PROVIDED TEXT:
BEGIN
David Allan Bednar (born June 15, 1952) is a member of the Quorum of the Twelve Apostles of the Church of Jesus Christ of Latter-day Saints (LDS Church). A former educator, Bednar was president of Brigham Young University–Idaho (BYU–Idaho) from 1997 to 2004.

Bednar was sustained as a member of the Quorum of the Twelve on October 2, 2004, the youngest man named to that body since Dallin H. Oaks in 1984. He was ordained an apostle on October 7, 2004, by church president Gordon B. Hinckley. Bednar and Dieter F. Uchtdorf were called to fill the vacancies created by the July 2004 deaths of quorum members David B. Haight and Neal A. Maxwell. As a member of the Quorum of the Twelve, Bednar is recognized by the church as a prophet, seer, and revelator. He is currently the seventh most senior apostle in the church.
END
EXCERPTED DATA:
BEGIN
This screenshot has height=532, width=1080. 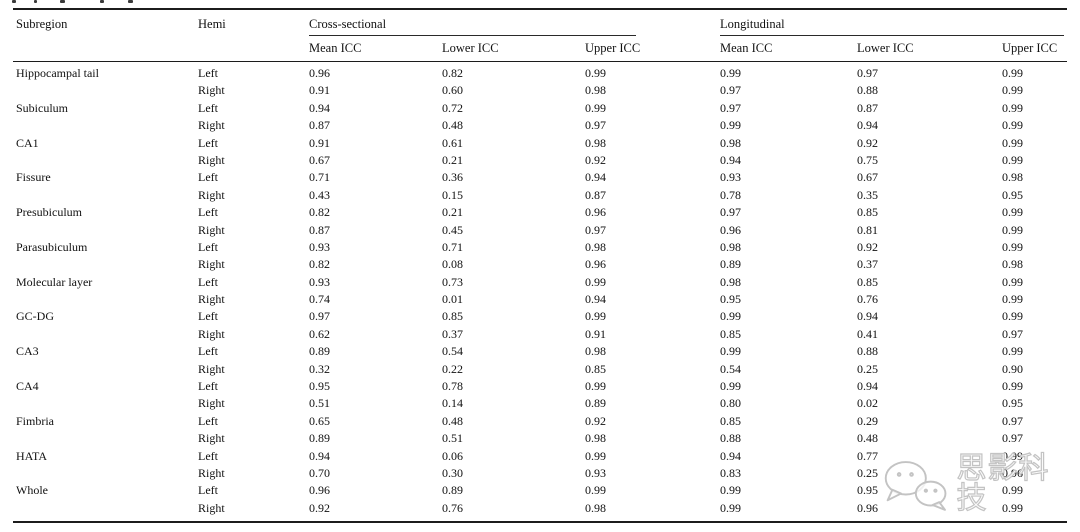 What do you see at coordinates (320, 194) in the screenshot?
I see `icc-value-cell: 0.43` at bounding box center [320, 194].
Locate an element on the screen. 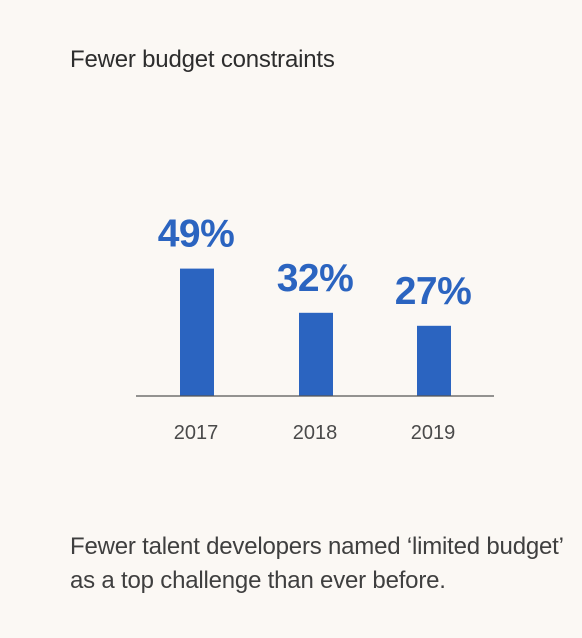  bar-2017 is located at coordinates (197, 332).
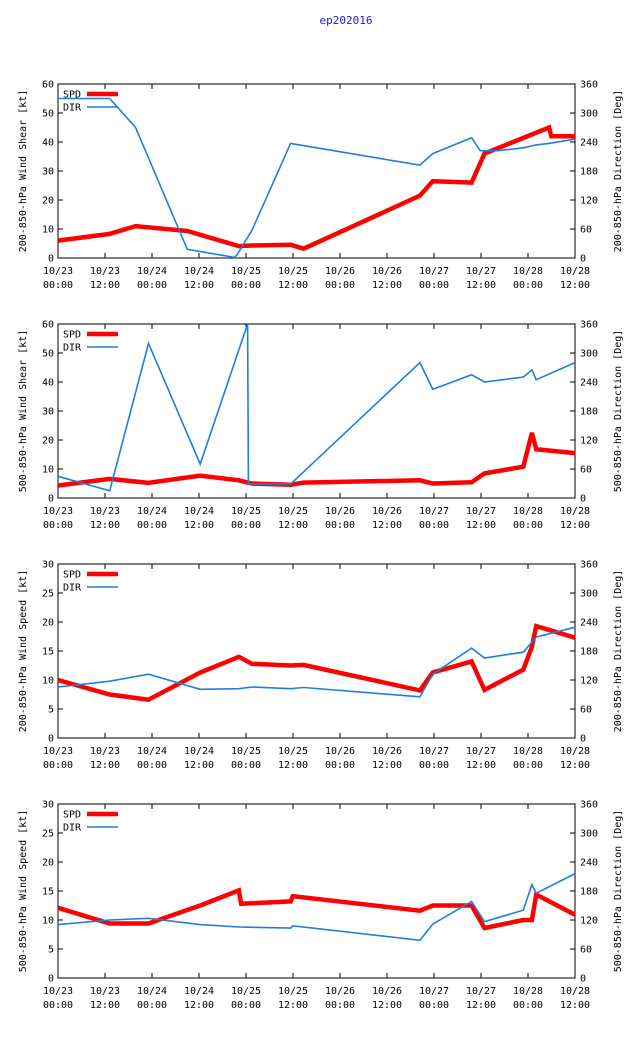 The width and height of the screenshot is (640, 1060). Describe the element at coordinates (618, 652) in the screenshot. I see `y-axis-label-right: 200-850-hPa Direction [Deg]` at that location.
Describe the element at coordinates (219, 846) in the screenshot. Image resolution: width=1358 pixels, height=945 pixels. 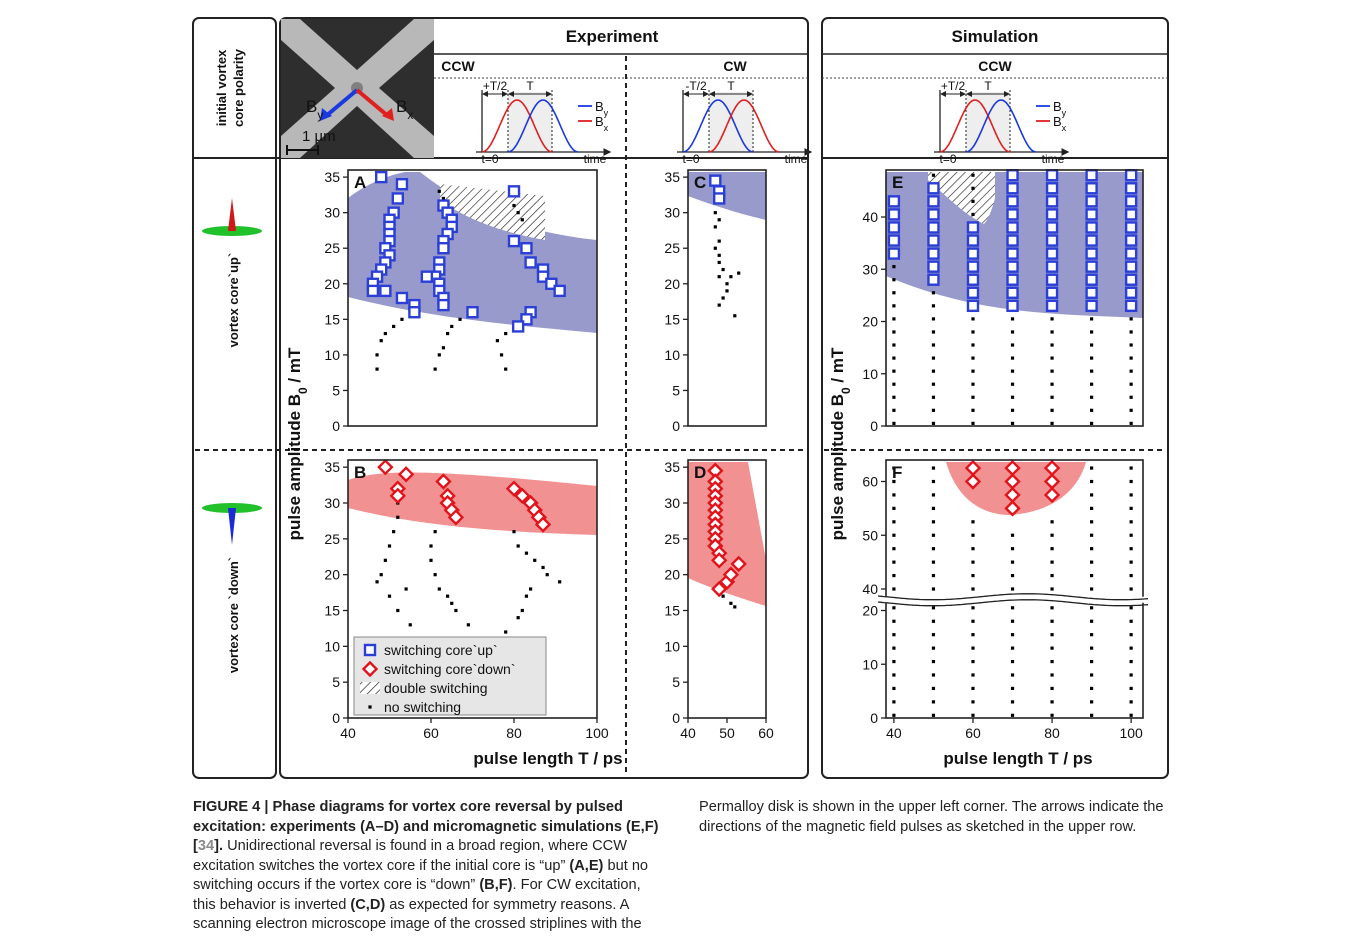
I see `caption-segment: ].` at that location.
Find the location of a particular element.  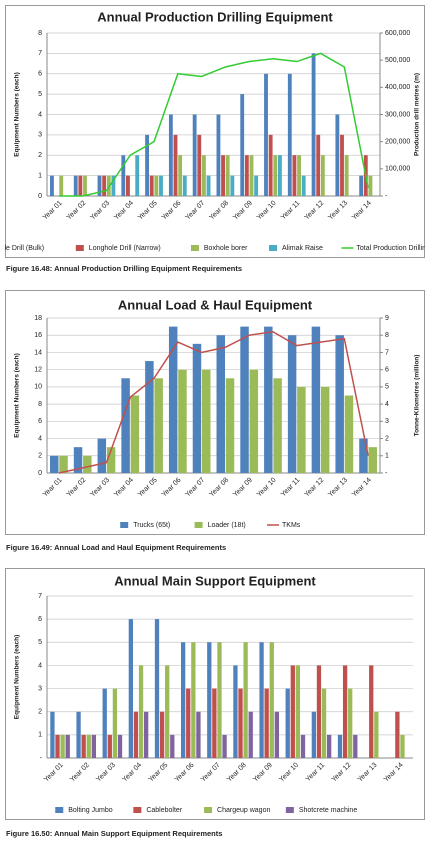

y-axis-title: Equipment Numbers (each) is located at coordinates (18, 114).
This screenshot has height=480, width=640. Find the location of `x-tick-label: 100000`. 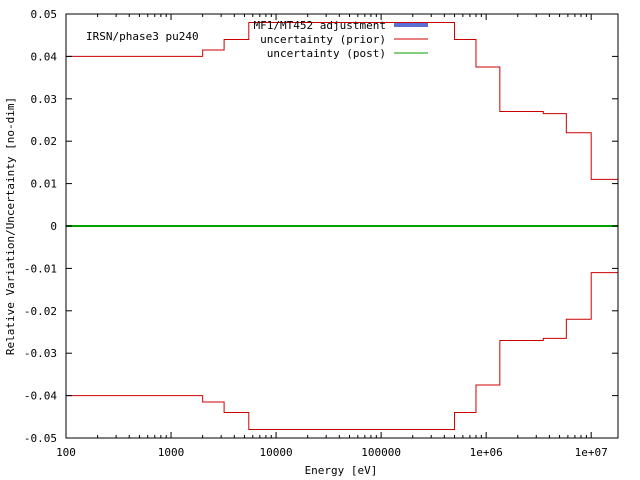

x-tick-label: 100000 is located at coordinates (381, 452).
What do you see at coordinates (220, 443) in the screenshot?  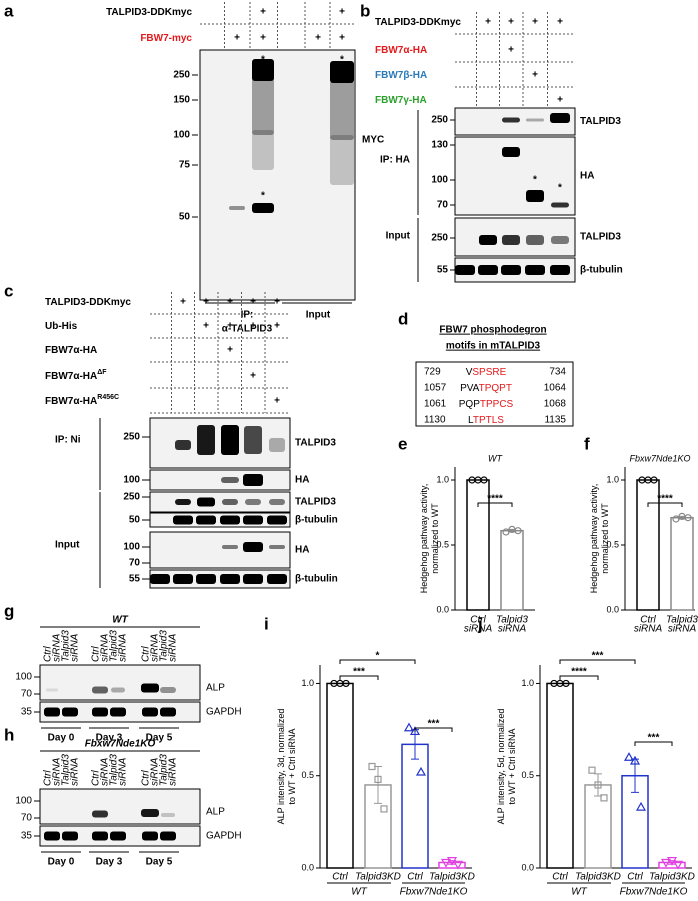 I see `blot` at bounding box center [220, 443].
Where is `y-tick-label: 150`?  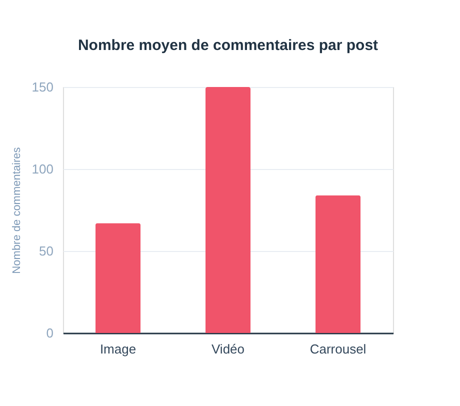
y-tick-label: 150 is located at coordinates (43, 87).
END
TASKS TO COMPLETE:
[1] In the Bednar biography, who ordained Bednar an apostle, and on what date?
[2] Transcribe the part of the Bednar biography that starts with the words "David Allan Bednar" and ends with "in the church.".

RESULTS OF THE EXERCISE:
[1] Church president Gordon B. Hinckley ordained him on October 7, 2004.

[2]
David Allan Bednar (born June 15, 1952) is a member of the Quorum of the Twelve Apostles of the Church of Jesus Christ of Latter-day Saints (LDS Church). A former educator, Bednar was president of Brigham Young University–Idaho (BYU–Idaho) from 1997 to 2004.

Bednar was sustained as a member of the Quorum of the Twelve on October 2, 2004, the youngest man named to that body since Dallin H. Oaks in 1984. He was ordained an apostle on October 7, 2004, by church president Gordon B. Hinckley. Bednar and Dieter F. Uchtdorf were called to fill the vacancies created by the July 2004 deaths of quorum members David B. Haight and Neal A. Maxwell. As a member of the Quorum of the Twelve, Bednar is recognized by the church as a prophet, seer, and revelator. He is currently the seventh most senior apostle in the church.